* [Provided passage]:
[BEGIN]
The dolphins were quite far away today, we paddled almost to the mouth of the harbour before we saw the dolphin watching boats stopped up ahead and knew the dolphins were there. We felt a little disheartened, unsure whether we would make it that far out before we had to turn back and head for Akaroa once more.
Suddenly something amongst the waves catches Rachael's eye, they paddle over and then we both saw those distinctive, quirky round dorsal fins of Hector's Dolphins. Calling to Mum and Laura we headed over in their direction hoping to get just a little closer. Suddenly, right next to the kayak the dolphins surfaced! We whooped in delight, they were so close! The dolphins hung around us for about 10 minutes, at one point there was at least 10 dolphins surfacing and swimming all around our kayaks, some even began bow riding! We pushed on hard watching them just in front of us under the water! A couple of dolphins porpoised clear of the water just to our right, it was pretty awesome!

All too soon they disappeared into the waves and it was time for us to start our journey back, heading into the wind and waves it would take us much longer to return. We hugged the coastline trying to keep out of the wind and spray as much as possible. We paddled close to rocks that were covered in barnacles, chitons, limpets, oysters and some of the largest mussels we have ever seen! We went through beds of kelp, watching the browns appear in a patchwork amongst the green water.

It was tough going our arms and shoulders ached and we were covered in salt as the sun quickly dried off any water that sprayed us. Still we ploughed on, stopping for short breaks to rest our muscles and take in a bit of the scenery.

We rounded the headland into French Bay to find it heaving with yachts making the most of the wind and sunny weather, we made our way across to the beach, dodging large sail boats as they tacked back and forth. 4 hours after we had started we skimmed back up the beach and Rachael got out to haul both kayaks onto the beach. We handed the gear back and then went to change from our dripping clothes and had a hot cup of tea.

The rest of the day we spent relaxing, pooped from our kayaking adventure.

Monday - Woke to an absolutely gorgeous, hot morning, for our final day in Akaroa and after a leisurely breakfast Rachael, Lee and Laura headed down to the main wharf to do some fishing and enjoy the beautiful day.

It started off quite quiet but as the tide turned and began to come in we started to feel bites on the end of our line. Lee and Rachael ended up having quite a successful afternoon, both catching numerous small Wrasse and Herring, we kept the herring to eat and let the wrasse go. Unfortunately Laura didn't have as much luck, not catching anything all afternoon =) but still we all enjoyed just relaxing in the sunshine. After a couple of hours our bait had all gone and we were all feeling rather rosy from sitting in the sun, so we headed up the hill to show mum our catch.

After a cooling dip in the pool we ate the fillets of herring for starters, polished off the rest of our dinner and rushed back down the hill in order to join an evening penguin watch.

We jumped into the four wheel drive mini van and then headed up an extremely steep, twisting road to the very lip of the volcanic crater. From here we had magnificent views of Akaroa Harbour and the rest of the Banks Peninsula in the evening light.,
As we descended down the other side, Flea Bay or Pohatu came into view, this is where the White-flippered Penguins nest and sleep for the night. A beautiful, rugged bay with bluish grey water and pine trees topping grassy, steep sides. The penguins nest on both sides of the bay, right up to the tree line and although most of the chicks have fledged by now, adults are returning to the burrows to moult.
[END]
* [Data provided]:
[BEGIN]
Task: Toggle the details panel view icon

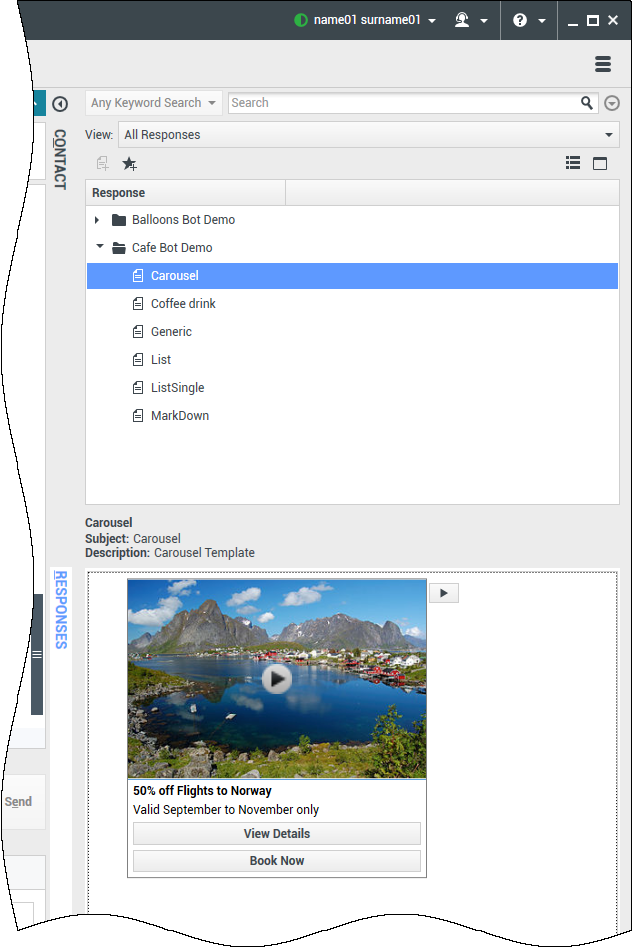Action: click(x=600, y=163)
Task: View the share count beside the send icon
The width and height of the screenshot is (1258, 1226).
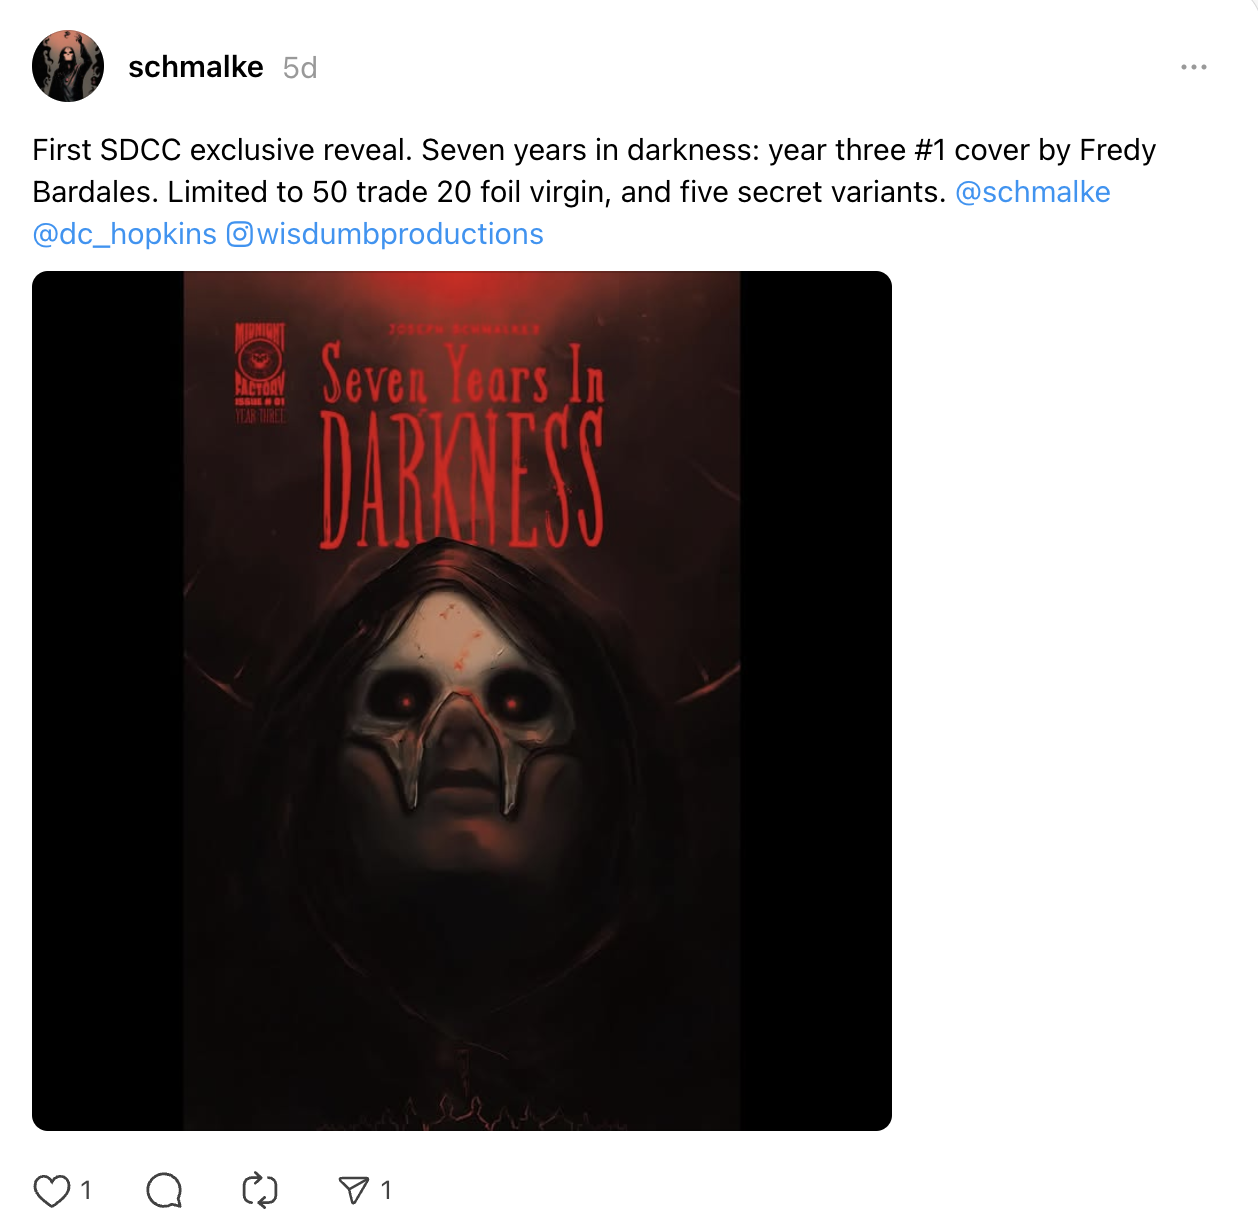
[END]
* [Prompt 1]: Can you echo, word for word, the part of the Akaroa travel diary that opens with the words containing "The dolphins were quite" and closes with "Akaroa once more."?
* [Prompt 2]: What follows the last sentence of the Akaroa travel diary? Continue it from there.

* [Task answer 1]:
The dolphins were quite far away today, we paddled almost to the mouth of the harbour before we saw the dolphin watching boats stopped up ahead and knew the dolphins were there. We felt a little disheartened, unsure whether we would make it that far out before we had to turn back and head for Akaroa once more.

* [Task answer 2]:
We drove to the very bottom of the bay and then walked along the steep sides following a narrow track, passing bushes and gullies, every now and then we would come across a nest box. Carefully our guide lifted the lids to reveal some White-flippered Penguins! We mostly found adults in various stages of the moult, looking a little bedraggled but we also saw two late chicks, with their bright blue plumage!

As we walked a little further our guide pointed our three Yellow-eyed Penguins up on the bank, one of rarest penguins whose numbers have dramatically been reduced by loss of habitat in which they breed.

Its amazing to think White-flippered Penguins scramble up these steep slopes, over rocks, through grass and round prickly bushes and deep gullies! Scanning the bay we saw groups of penguins sitting on the water, and soon came across a cluster resting on the rocks before making their way to their burrows. As we watched these penguins on the rocks something out in the bay caught Rachael's eye, Hectors Dolphins! About 15 of them surfacing amongst the greyish green wavelets of the bay! It was such a surprise to seen them, we were on a penguin watching trip! We watched the dolphins and penguins for a few moments until it started to get darker and so we headed back to the van at the end of the bay.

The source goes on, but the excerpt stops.